Dans les cas d’exploitation dans la mendicité, la présence d’un bébé ou d’un nouveau-né avec un adulte reste l’un des signes principaux pouvant indiquer des cas d’abus, illustrés notamment par le fait que «l’on argue que l’enfant a été trouvé par hasard». Dans la pratique, les enfants exploités restent souvent dans le périmètre d’un adulte ayant une emprise sur eux et dont il reçoit souvent l’aumône rassemblée. Ils peuvent aussi montrer des signes d’addiction aux drogues, à des substances hypnotiques ou font des petits commerces dans des lieux inadaptés (place publique, transport en commun…). Ils évitent, par ailleurs, les lieux où ils risquent d’être identifiés par des intervenants et refusent initialement de signaler leur situation.

L’identification, un moyen et non un objectif

Naseem Awl, représentante adjointe de l’UNICEF, a pour sa part indiqué qu’«au-delà la détection, le système de protection de l’enfance doit être renforcé pour assurer une véritable prise de charge judicaire, médicale et sociale des victimes leur permettant de retrouver les conditions de vie décentes et de rendre leurs situations administratives plus sures». En matière de prise en charge des enfants victimes des crimes de traite des êtres humains et des mécanismes de coordination, le document insiste en effet que l’identification n’est pas une fin, mais plutôt un moyen essentiel, qui «permet de passer à la mise en œuvre de techniques garantissant un diagnostic approprié».
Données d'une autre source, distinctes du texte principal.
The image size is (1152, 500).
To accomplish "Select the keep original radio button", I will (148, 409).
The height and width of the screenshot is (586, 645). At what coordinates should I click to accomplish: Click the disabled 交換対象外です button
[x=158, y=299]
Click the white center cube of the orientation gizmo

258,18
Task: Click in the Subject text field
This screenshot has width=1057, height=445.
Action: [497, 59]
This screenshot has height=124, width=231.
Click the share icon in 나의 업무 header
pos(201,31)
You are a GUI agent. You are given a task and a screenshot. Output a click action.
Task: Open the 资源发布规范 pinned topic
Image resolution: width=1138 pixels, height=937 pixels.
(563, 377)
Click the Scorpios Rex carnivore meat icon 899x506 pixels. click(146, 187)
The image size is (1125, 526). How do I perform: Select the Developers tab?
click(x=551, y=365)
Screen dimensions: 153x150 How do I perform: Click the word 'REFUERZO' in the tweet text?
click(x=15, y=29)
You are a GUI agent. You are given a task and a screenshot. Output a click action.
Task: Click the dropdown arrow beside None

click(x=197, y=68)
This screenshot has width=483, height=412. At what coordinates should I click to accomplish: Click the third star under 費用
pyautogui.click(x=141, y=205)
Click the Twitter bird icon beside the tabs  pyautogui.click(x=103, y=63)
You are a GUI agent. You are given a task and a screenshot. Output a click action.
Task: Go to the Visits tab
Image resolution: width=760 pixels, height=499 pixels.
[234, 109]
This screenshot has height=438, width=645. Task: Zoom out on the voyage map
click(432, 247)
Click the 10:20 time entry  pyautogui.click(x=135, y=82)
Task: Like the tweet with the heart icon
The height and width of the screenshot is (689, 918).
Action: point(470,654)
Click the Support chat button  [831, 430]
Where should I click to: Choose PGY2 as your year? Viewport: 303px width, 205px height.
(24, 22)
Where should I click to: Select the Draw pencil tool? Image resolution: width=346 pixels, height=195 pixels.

Dans ce processus, l’enfant victime est accompagné «en synergie avec son intimité et dans le respect de son jeune âge, ses faibles perceptions, voire son recours au silence et à l’isolement face à l’horreur du traumatisme subi». Les actions en aval doivent, sur la base de ces éléments, être fluidifiées au sein de la police judiciaire, du ministère public et des cellules gouvernementales et associatives de prise en charge des femmes et des enfants victimes de violence.

Procureur général du roi près la Cour de cassation et président du Ministère public, El Hassan Daki s’est félicité de la publication de ce guide, en évoquant les directives royales portant sur la protection des enfants contre la violence et l’exploitation, y compris dans le message adressé aux participants à la cinquième Conférence islamique des ministres en charge de l’enfance, tenue à Rabat les 20 et 21 février 2018.

«Il est devenu nécessaire de connaître les indicateurs permettant aux personnes chargées de l’application de la loi d’identifier les enfants victimes, afin de les protéger, de les assister et de s’assurer aussi qu’ils ne soient pas poursuivis en tant que suspects, conformément au principe «aider puis enquêter», consacré par la jurisprudence pénale en matière de traite des êtres humains», a-t-il déclaré.